--- EXERCISE AIM ---
Beginning with the line where "The image size" appears, restate each line word for word until the data ends. Pictures do not go in.

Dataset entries
-------

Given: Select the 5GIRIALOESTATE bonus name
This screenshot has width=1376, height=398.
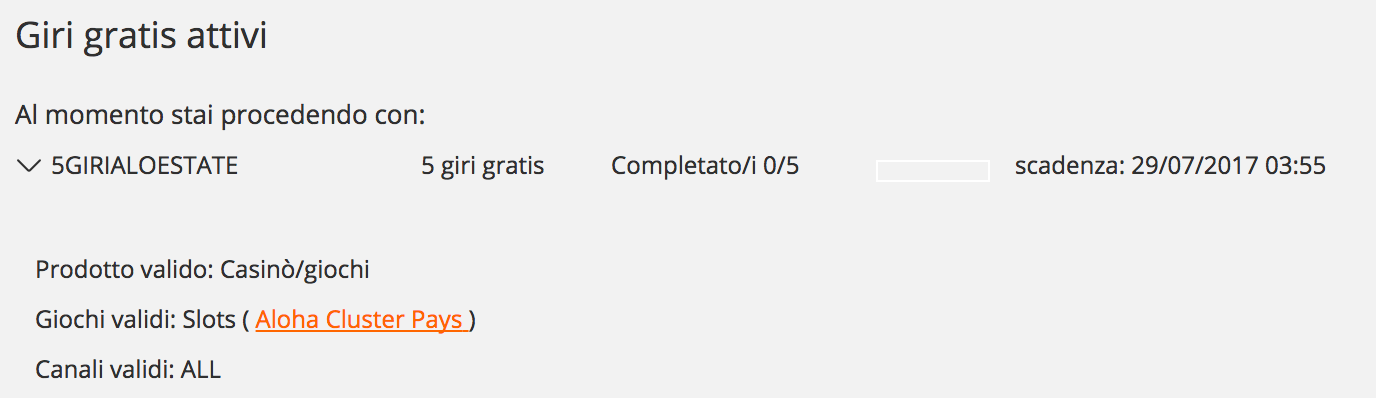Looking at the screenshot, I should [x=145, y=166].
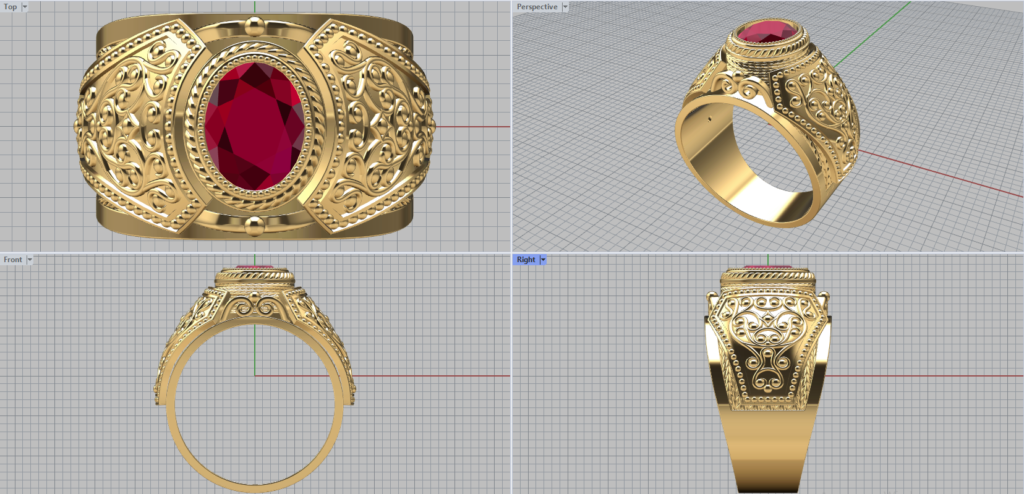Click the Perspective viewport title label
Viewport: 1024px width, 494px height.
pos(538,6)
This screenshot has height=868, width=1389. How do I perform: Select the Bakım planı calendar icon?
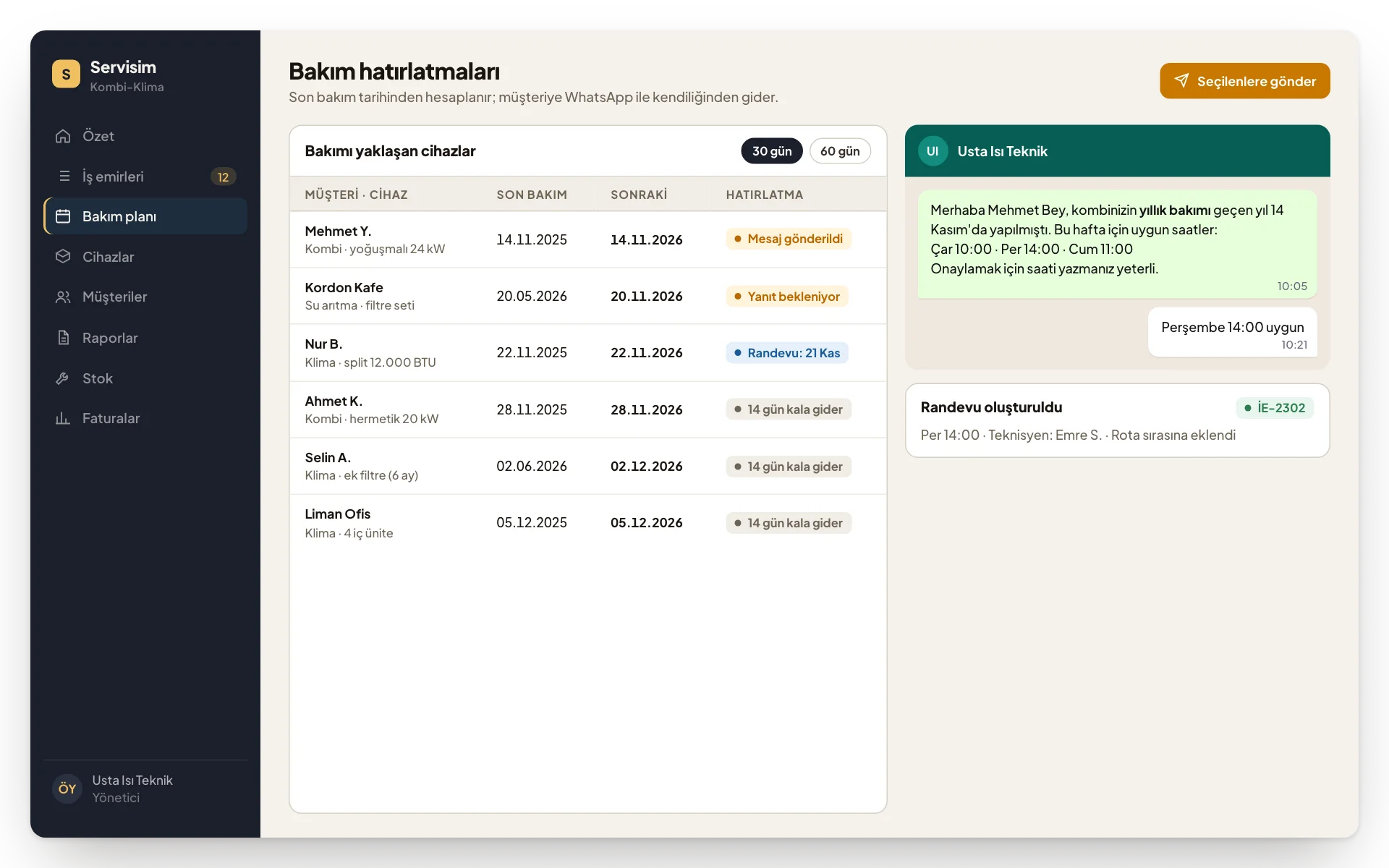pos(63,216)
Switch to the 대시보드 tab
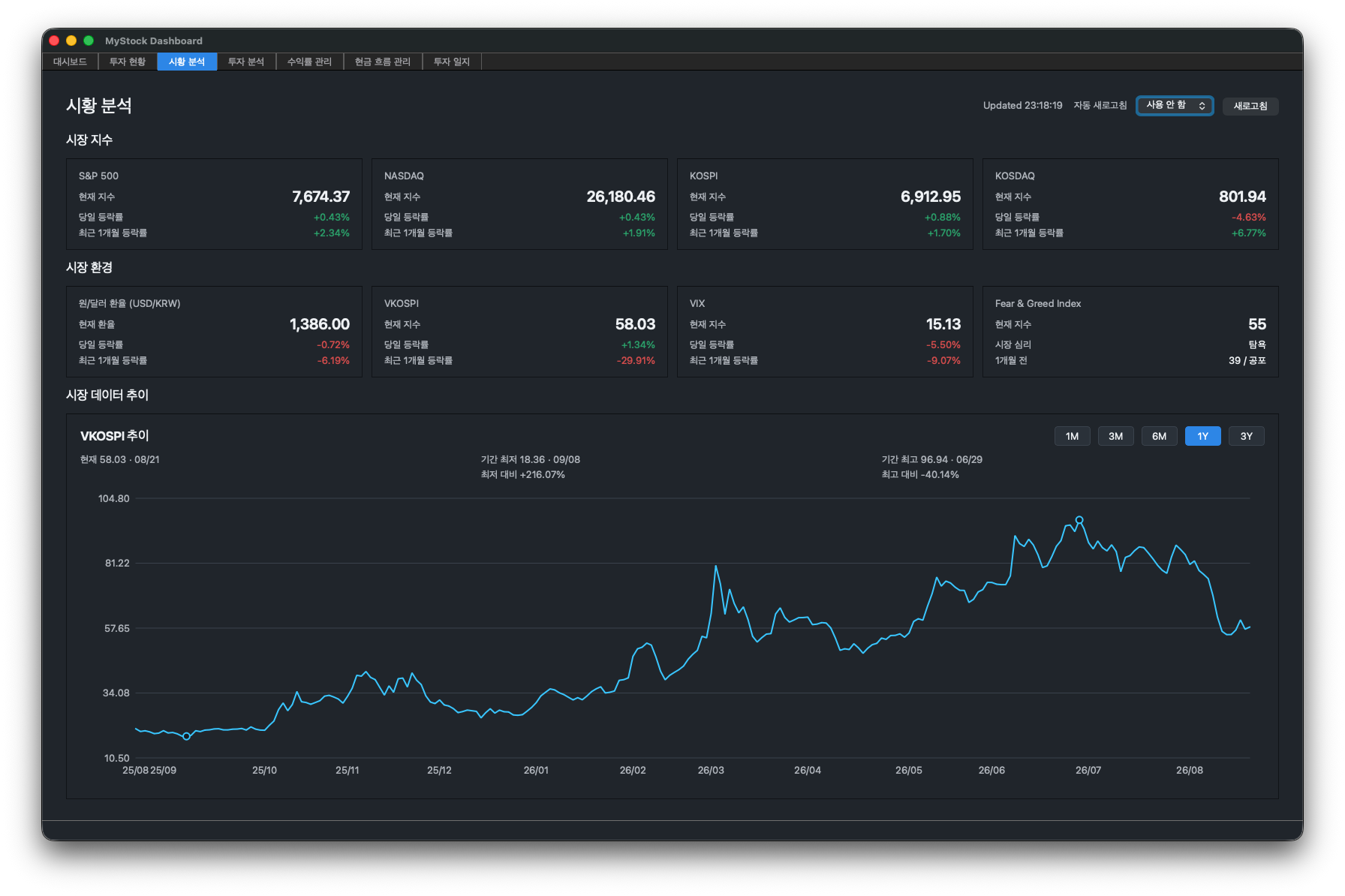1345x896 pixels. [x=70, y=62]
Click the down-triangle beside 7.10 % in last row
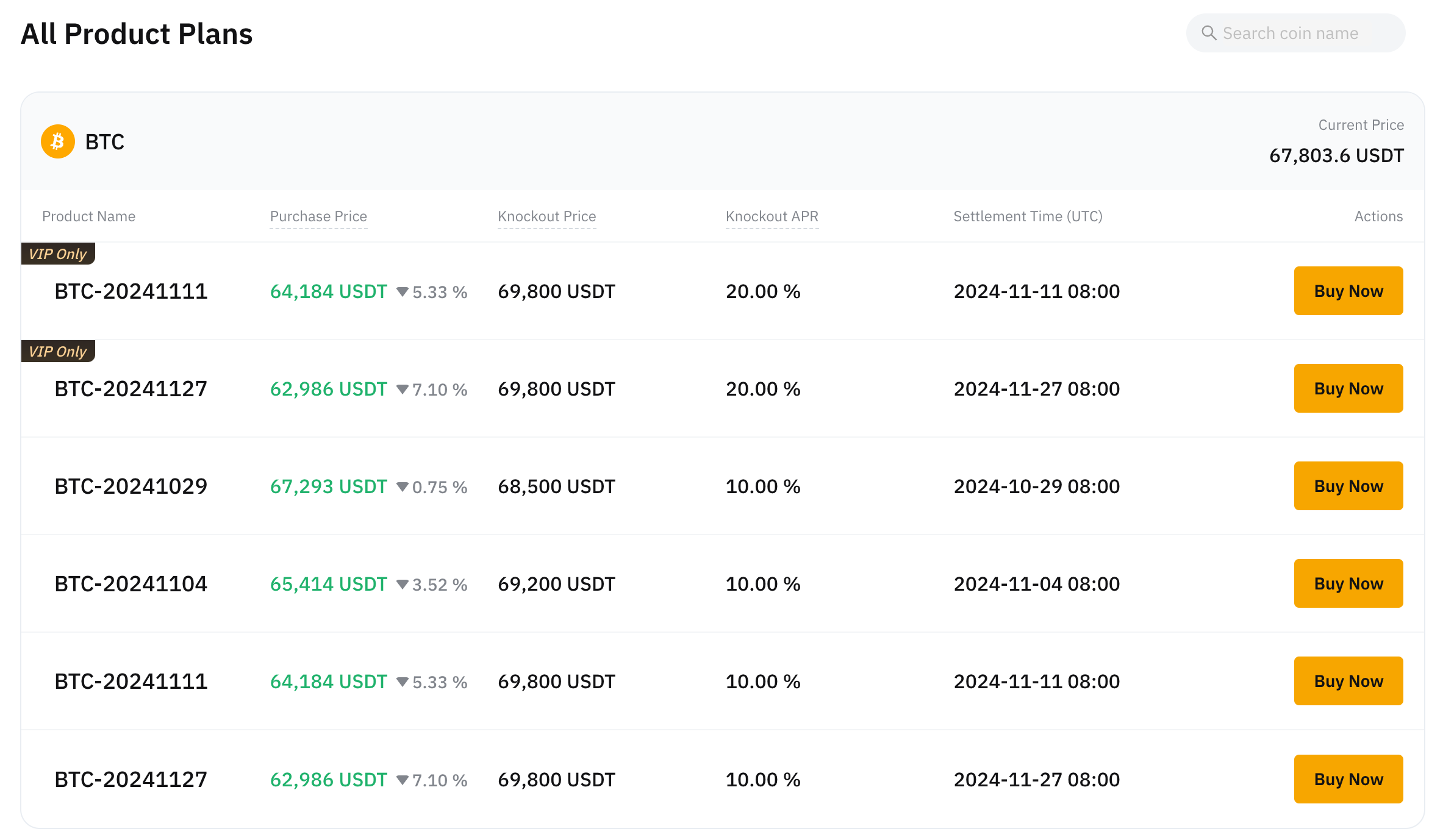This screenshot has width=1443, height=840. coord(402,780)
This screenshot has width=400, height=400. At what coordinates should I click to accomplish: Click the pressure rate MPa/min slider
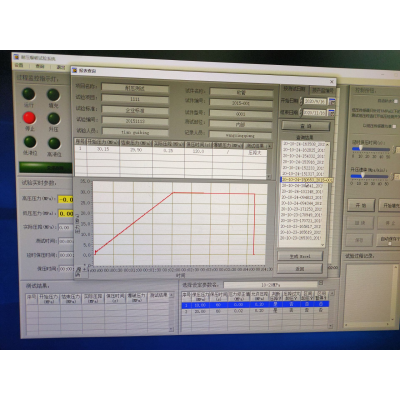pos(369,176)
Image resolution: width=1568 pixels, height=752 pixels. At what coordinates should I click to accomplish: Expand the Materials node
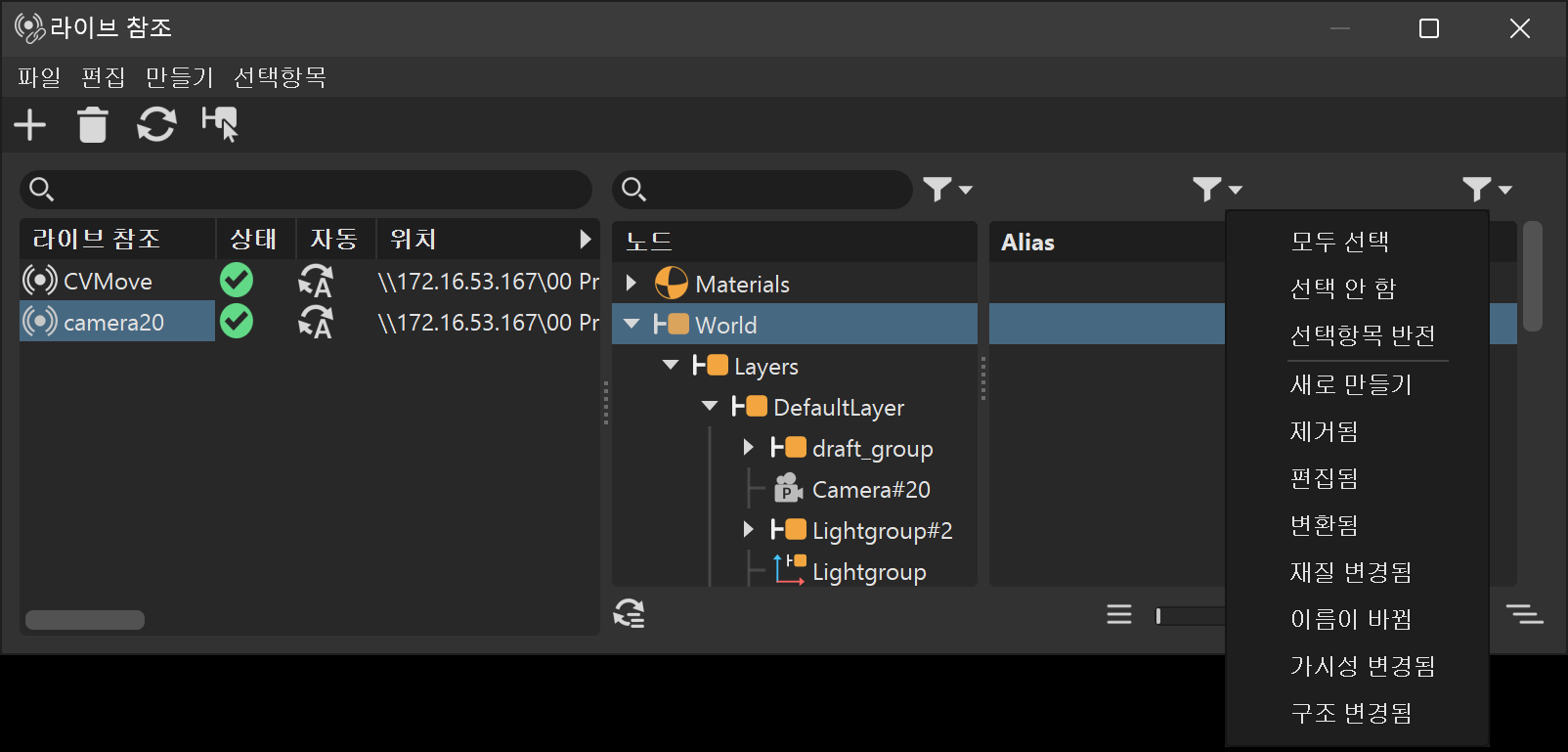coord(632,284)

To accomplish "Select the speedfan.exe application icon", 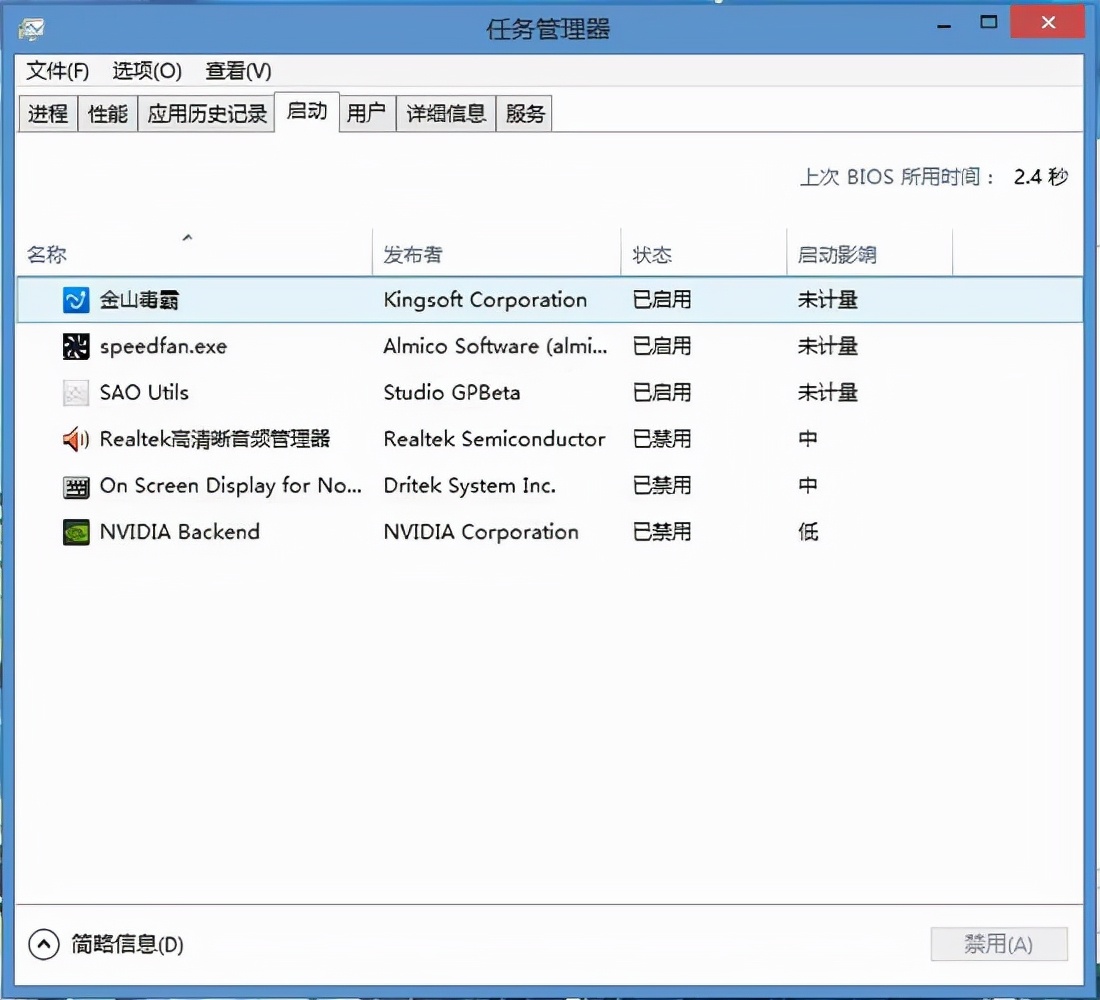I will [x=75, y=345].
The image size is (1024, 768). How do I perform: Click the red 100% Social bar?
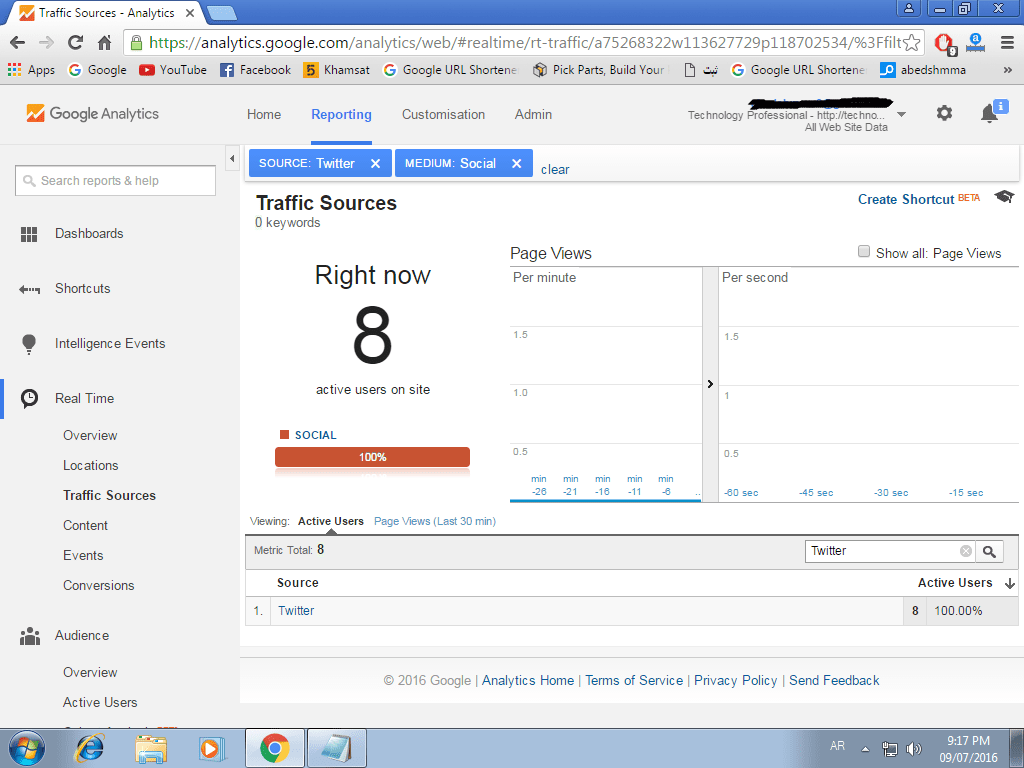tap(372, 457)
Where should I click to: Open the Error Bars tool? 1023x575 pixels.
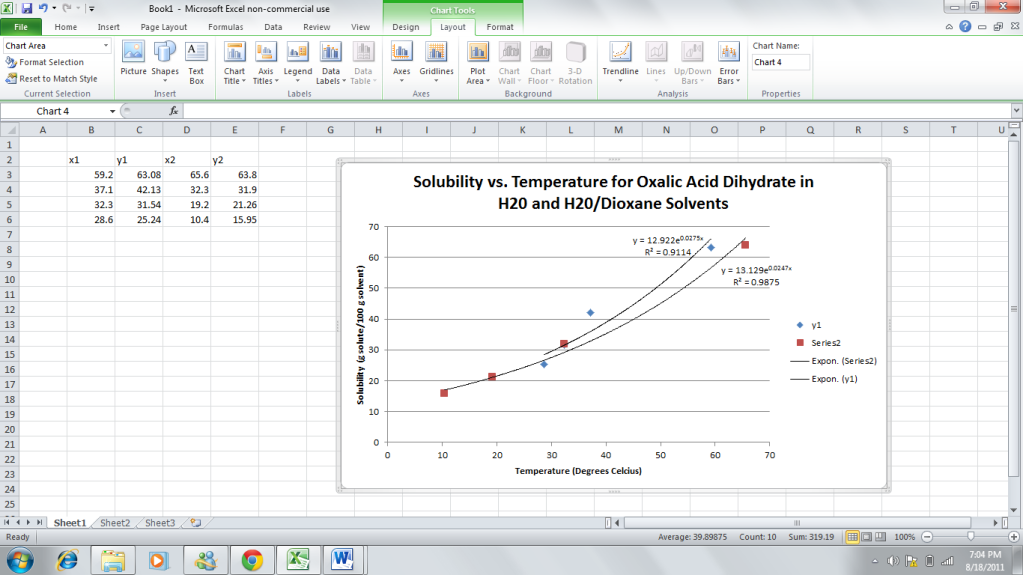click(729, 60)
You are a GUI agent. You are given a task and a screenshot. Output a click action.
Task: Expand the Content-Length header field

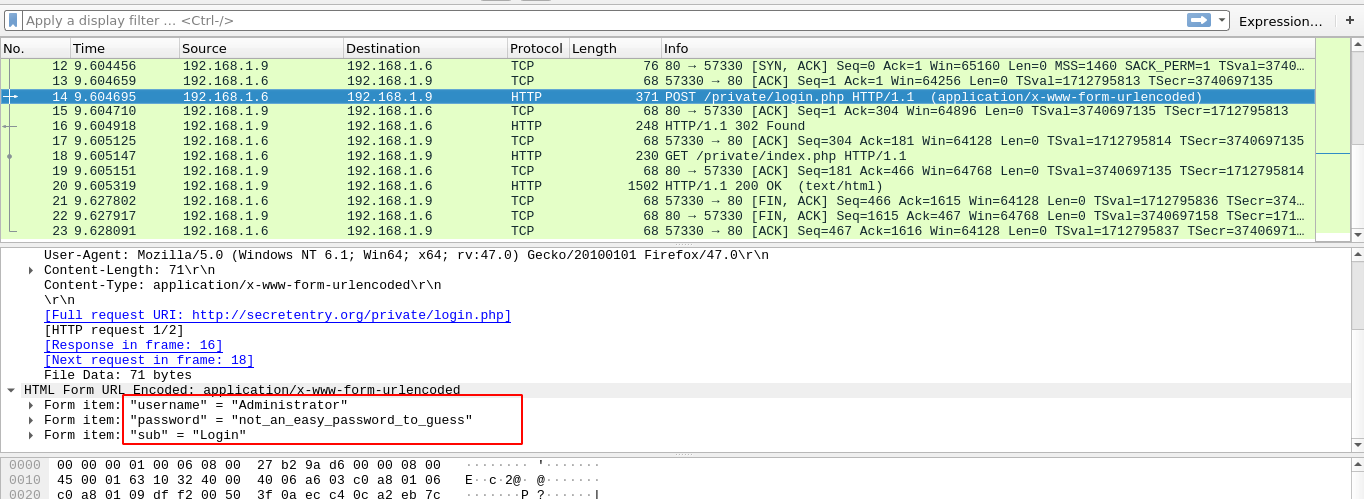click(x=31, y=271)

-------

--- RESPONSE TO THE TASK ---
The image size is (1024, 768). How do I perform: Click the red 100% Social bar?
tap(372, 457)
Where should I click to: Open the Error Bars tool? 1023x575 pixels.
click(729, 60)
You are a GUI agent. You are given a task and a screenshot. Output a click action.
Task: Expand the Content-Length header field

click(x=31, y=271)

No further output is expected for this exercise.